I don't understand TF scoring

I don’t understand Module 2 Slide 25

For each document, it looks like we are counting the number of words and assigning a single score, a single number, to the document.

My understanding was that:

  1. We build a dictionary of all possible words used
  2. We embed each document using the dictionary using TF (we didn’t reach TF-IDF yet)
  3. We embed the query using the dictionary using TF
  4. We compute the cosine similarity between each document and the query

And that’s where a single score for each document is obtained.

So, our query is “how to build a pizza without a pizza oven”.

Given the dictionary [pizza, oven], the embedding of the query is [2, 1].

The embedding of the first document is [2, 1], so cosine similarity should be 5, not 3.

The embedding of the second document is [1, 3], so cosine similarity should be 7, not 4.

I don’t understand how, where, and why the “TF scoring” of the slides are used.


Also, neither the TF scoring nor the Normalized TF scoring seems to be used anymore afterward.
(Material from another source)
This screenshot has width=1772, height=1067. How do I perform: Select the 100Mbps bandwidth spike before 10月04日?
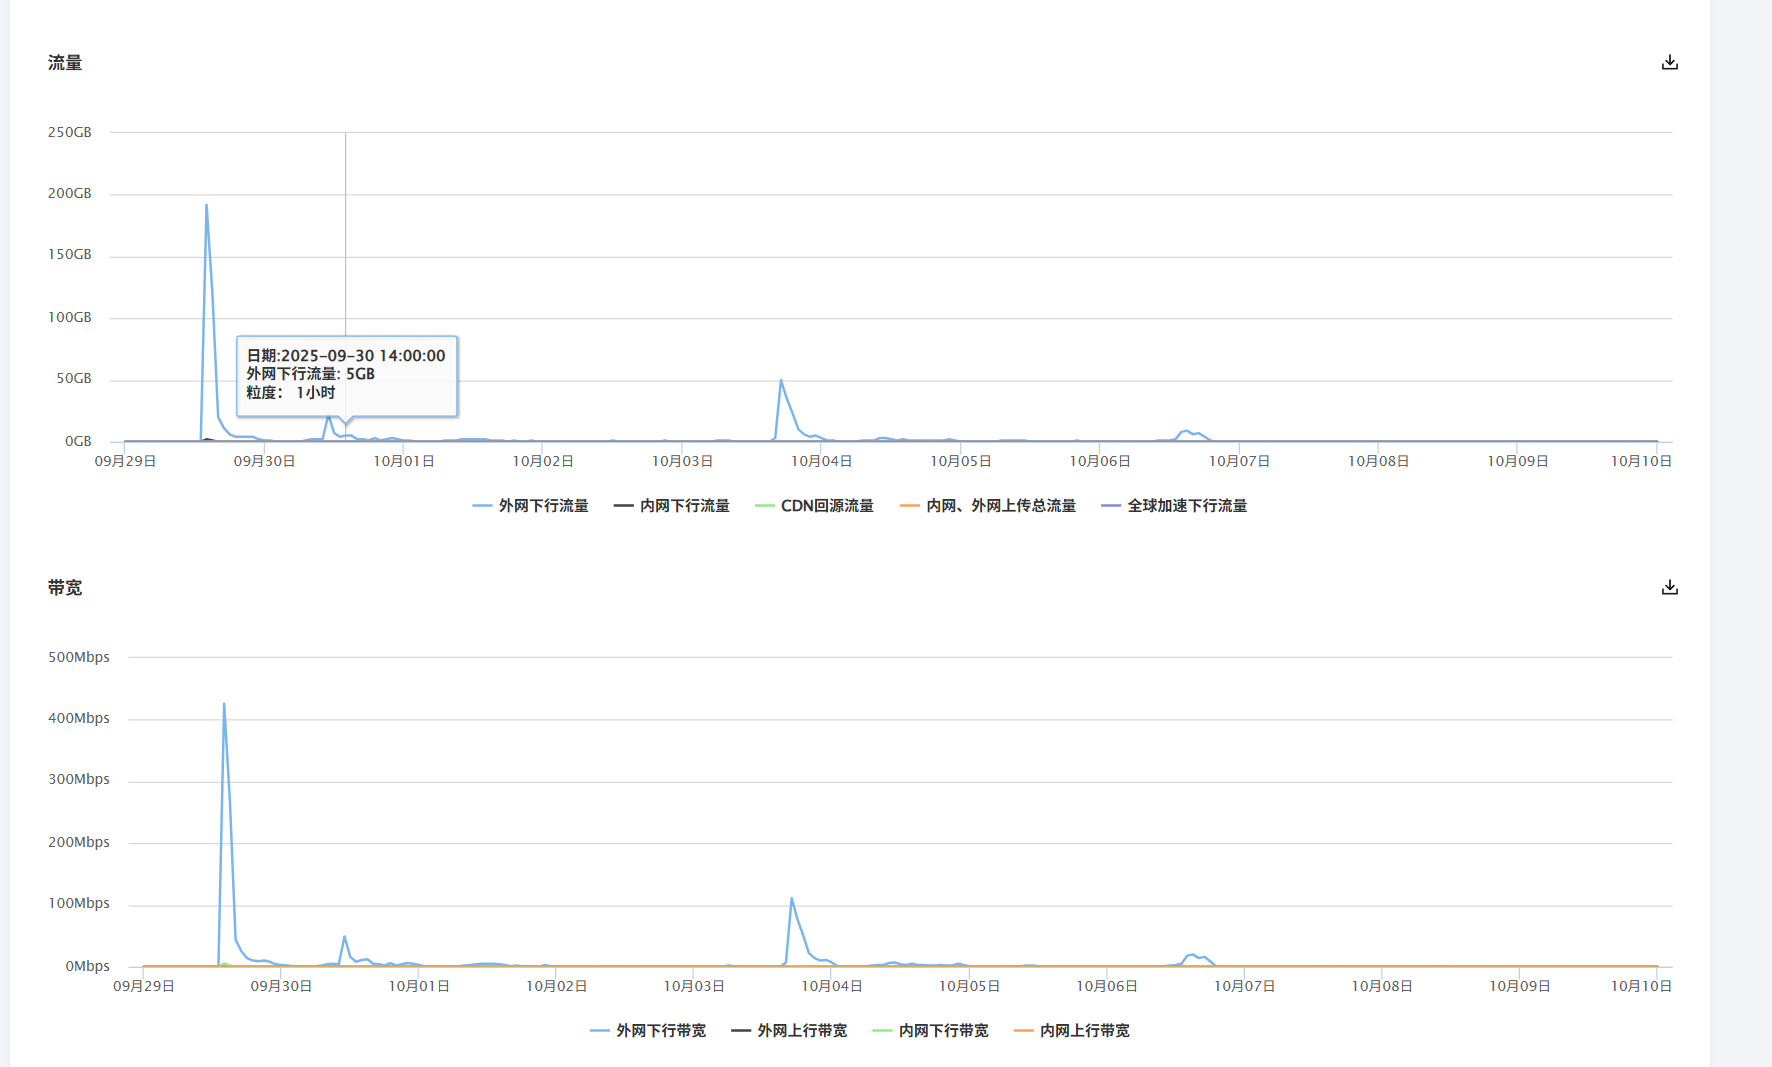792,899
Slide 32 seems to use the simple scoring (i.e. 1 if the word appears at least one time, and 0 otherwise. Provided that the words appear at least one time, the exact number of times it appears is irrelevant):

But the Wikipedia page for BM25 seems to sum the scores for each document

I guess we need an ungraded lab where we do retrieval with keyword search rather than with semantic similarity?

Is the actual retrieval algorithm different?

hi @billyboe

TF measures how frequently a term appears in a document. A common calculation is the number of times a term appears in a document divided by the total number of words in that document.
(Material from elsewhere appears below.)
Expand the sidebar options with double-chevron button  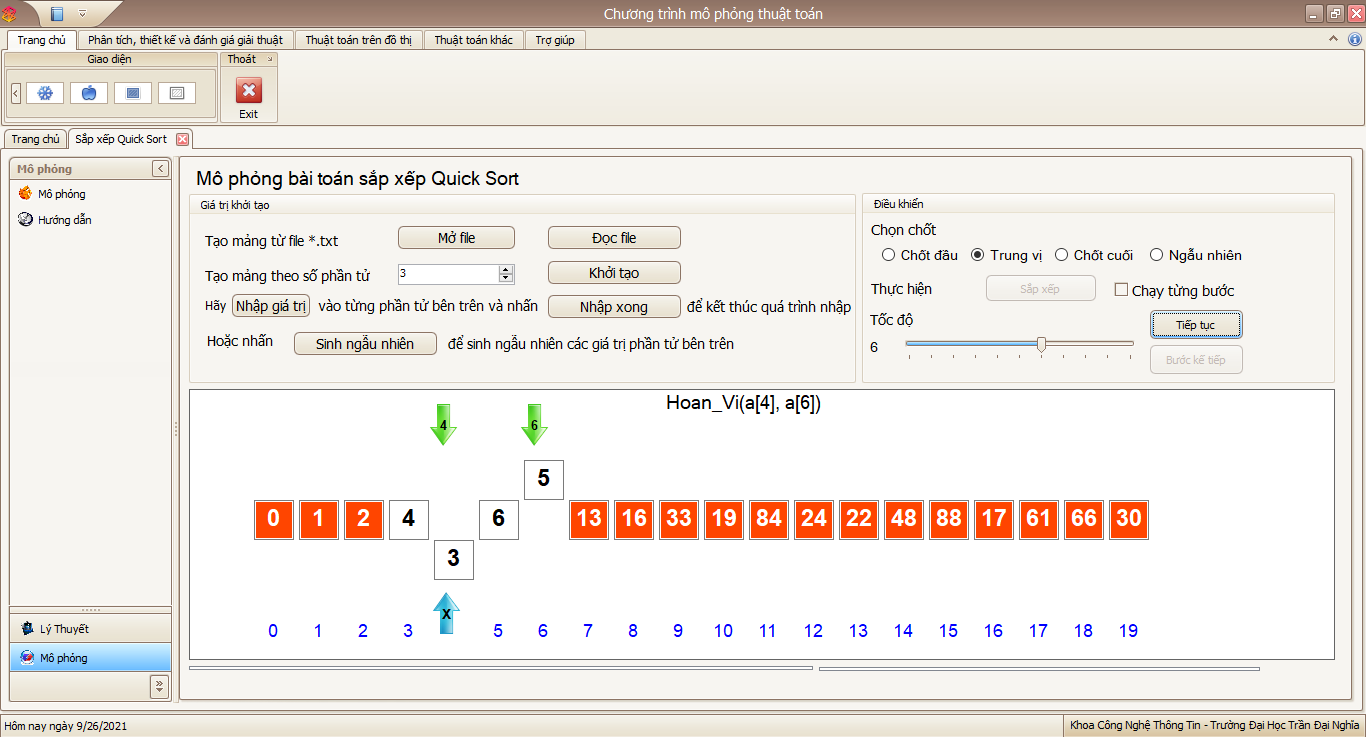(x=160, y=686)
IDF measures how unique a term is across the entire corpus and is calculated as the logarithm of the total number of documents divided by the number of documents containing the term. This helps to downweight common words (like “the”, “a”) that appear in many documents and highlight words that are more specific to a particular document.

Check this link (https://stackoverflow.com/questions/60343826/how-to-manually-calculate-tf-idf-score-from-sklearns-tfidfvectorizer)

This is an example of how to compute the TF-IDF vector manually.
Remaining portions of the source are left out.